Curriculum sampling: Existing research

Curriculum-sampling tests often require studying domain-specific literature or–lectures, followed by an exam, but this approach can take many different forms, depending on the curriculum the test is designed for. The approach may also involve the preparation of a demonstration lesson in the case of teacher education [6], in which internships within schools make up a large proportion of the curriculum, a massive online open course (MOOC) for admission to a computer science program, in which applicants successfully have to complete programming assignments from the first academic year [8], or a ‘virtual semester’ in medical school, followed by an exam [3].

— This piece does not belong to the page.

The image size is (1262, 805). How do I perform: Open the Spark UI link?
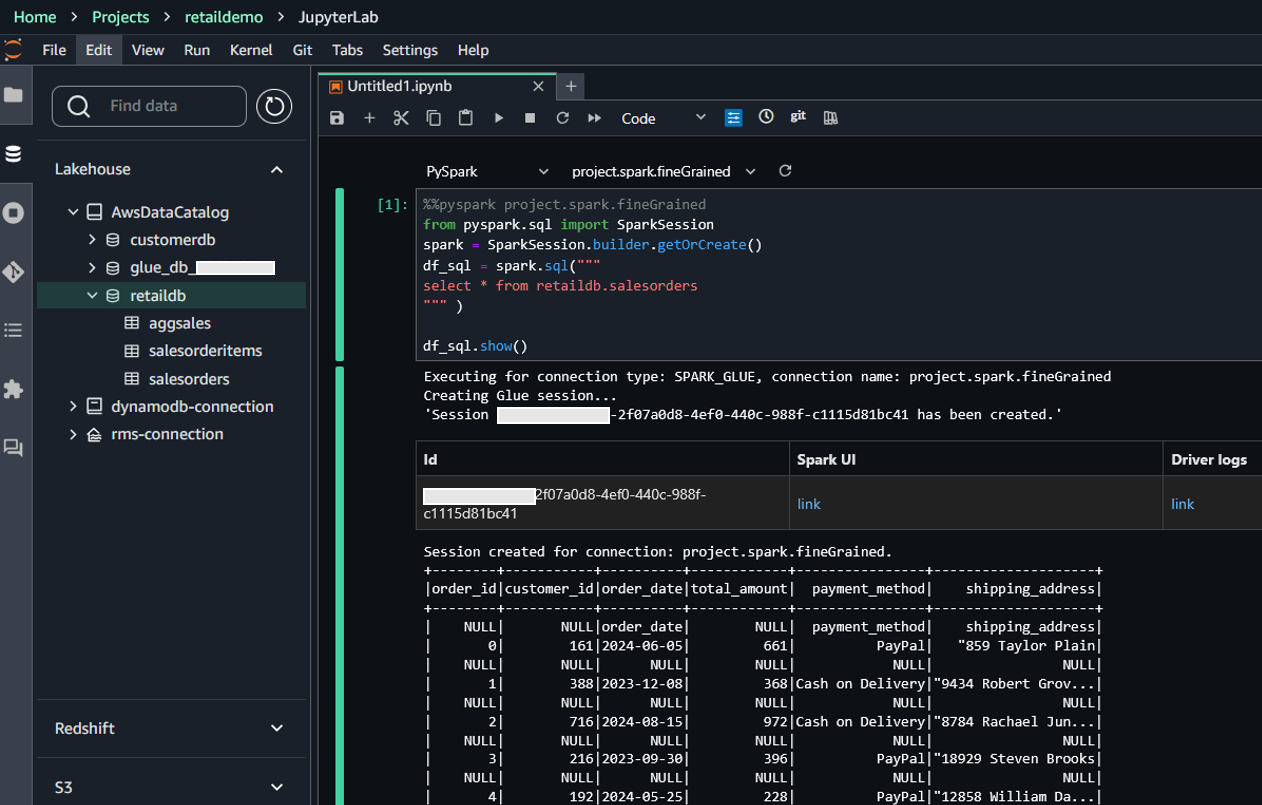[808, 504]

Most studies on curriculum sampling compared the academic performance of students admitted through curriculum-sampling procedures with students admitted via other methods. Results showed that students admitted through a curriculum-sampling procedure earned higher grades, progressed through their studies faster, and dropped out less often compared to students admitted via lottery [1,5] or via traditional entrance tests or matriculation exam grades [8]. However, participation in the curriculum-sampling admission procedures was voluntary in these studies, and admission could also be achieved through other procedures. Thus, these differences may also be caused by, for example, motivation; highly motivated applicants may have chosen to participate in the curriculum-sampling procedure that requires effort, whereas less motivated applicants may have chosen an alternative route [31].

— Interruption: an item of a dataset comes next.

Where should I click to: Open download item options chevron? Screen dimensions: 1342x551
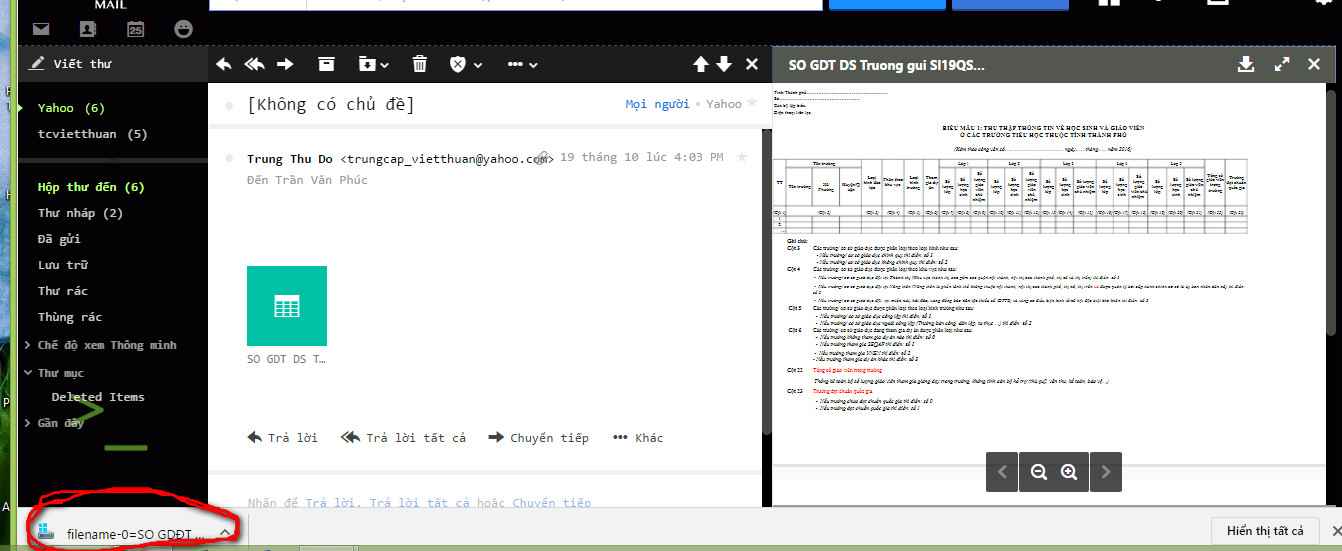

Reibnegger et al. [3] compared the dropout rate and time to completion of the first part of medical school for three cohorts of students admitted through open admission, a ‘virtual semester’ in medicine followed by a two-day examination, or secondary school-level knowledge exams about relevant subjects. The best results were found for the cohort admitted through the ‘virtual semester’. However, the selection ratio was also the lowest for that cohort, which may have influenced the results.

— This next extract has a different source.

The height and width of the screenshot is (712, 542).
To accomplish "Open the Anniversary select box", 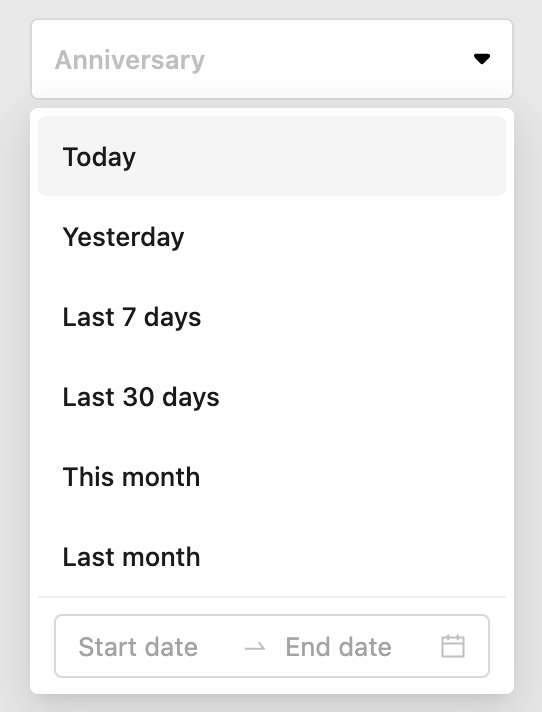I will 272,59.
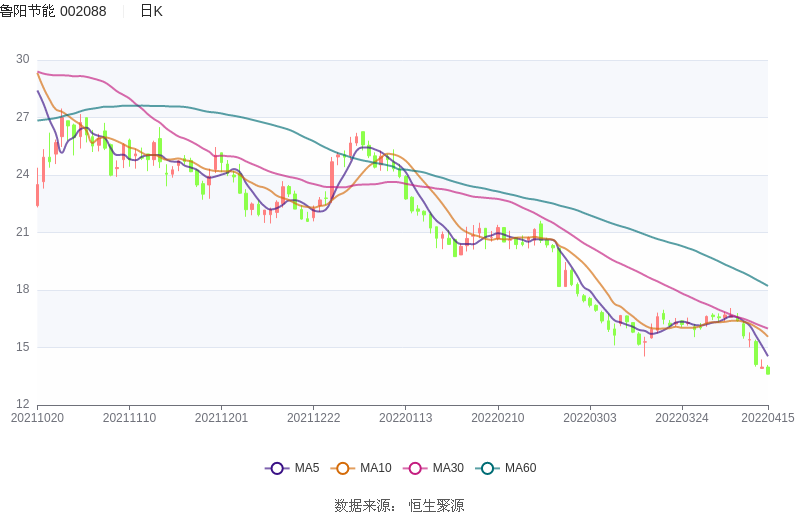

Lievens and Coetsier [2] examined the predictive validity of two curriculum-sampling tests for medical school for first year GPA, one using a video-based lecture (r = .20) and one using written medical material (r = .21). However, these tests had relatively low reliability (α = .55 and .56, respectively). Their study is, to our knowledge, also the only study that investigated the construct saturation of curriculum sampling tests. They found moderate relationships between the curriculum-sampling exams scores and scores on a cognitive ability test (r = .30 and r = .31, respectively), indicating at least some cognitive ability saturation, but they did not find relationships with scores on the Big Five personality scales. In addition, Niessen et al. [4] found that the predictive validity of a curriculum-sampling test for undergraduate psychology applicants was r = .49 for first year GPA, r = .39 for credits obtained in the first year, and r = -.32 for dropping out of the program in the first year. Furthermore, the curriculum-sampling test scores were related to subsequent self-chosen enrollment, indicating that it may serve as a self-selection tool. Booij and van Klaveren [7] found similar results based on an experiment in which applicants to an economics- and business program were randomly assigned to a non-binding placement procedure consisting of an intake interview or a curriculum-sampling day without a formal exam or assignment. Compared to the interview condition, fewer students from the curriculum-sampling condition enrolled in the program and more students passed the first year. Enrolling students who participated in the curriculum-sampling procedure also reported that the program met their expectations more often than enrollees from the interview condition.

Aim of the current article

The few existing predictive validity studies [2,4] only used single cohorts and only used first year academic achievement as a criterion measure. To our knowledge, there are no predictive validity studies using outcomes such as graduation rates and long-term college GPA. Furthermore, there is only one study [2] in which the construct saturation of curriculum-sampling tests was investigated. To address these shortcomings in the literature, we conducted two studies. The aim of the first study was to investigate the predictive validity of curriculum-sampling tests for academic performance in a psychology program at a Dutch university. We studied predictive validity in different cohorts, using not only first year GPA but also third year GPA and bachelor-degree attainment as criterion measures, thus extending the Niessen et al. [4] study. The aim of the second study was to investigate the construct saturation of curriculum-sampling tests by gaining more insight into how these test scores are related to psychological constructs, in order to explain their predictive validity.

The present studies.

The academic outcomes in Study 1 were academic performance, study progress, and college retention. In addition, we studied (1) the incremental validity of the curriculum-sampling scores over high school GPA, (2) the predictive- and incremental validity of curriculum-sampling tests for achievement in specific courses, over specific skills tests designed to predict performance in those courses [16], and (3) the relationship between curriculum-sampling tests scores and self-chosen enrollment decisions. We studied two types of curriculum-sampling tests: A literature-based test and a video-lecture test. Given the correspondence between criterion and the predictors, we expected to replicate the high predictive validity results from Niessen et al. [4] for first year academic achievement and we expected somewhat lower predictive validity for later academic achievement. In addition, we expected that the skills tests would predict performance in courses they were designed to predict (the math test for statistics courses and the English test for theoretical courses), and that the curriculum-sampling tests would predict performance in both types of courses, but that the correlation with statistics course performance would be lower compared to the math test.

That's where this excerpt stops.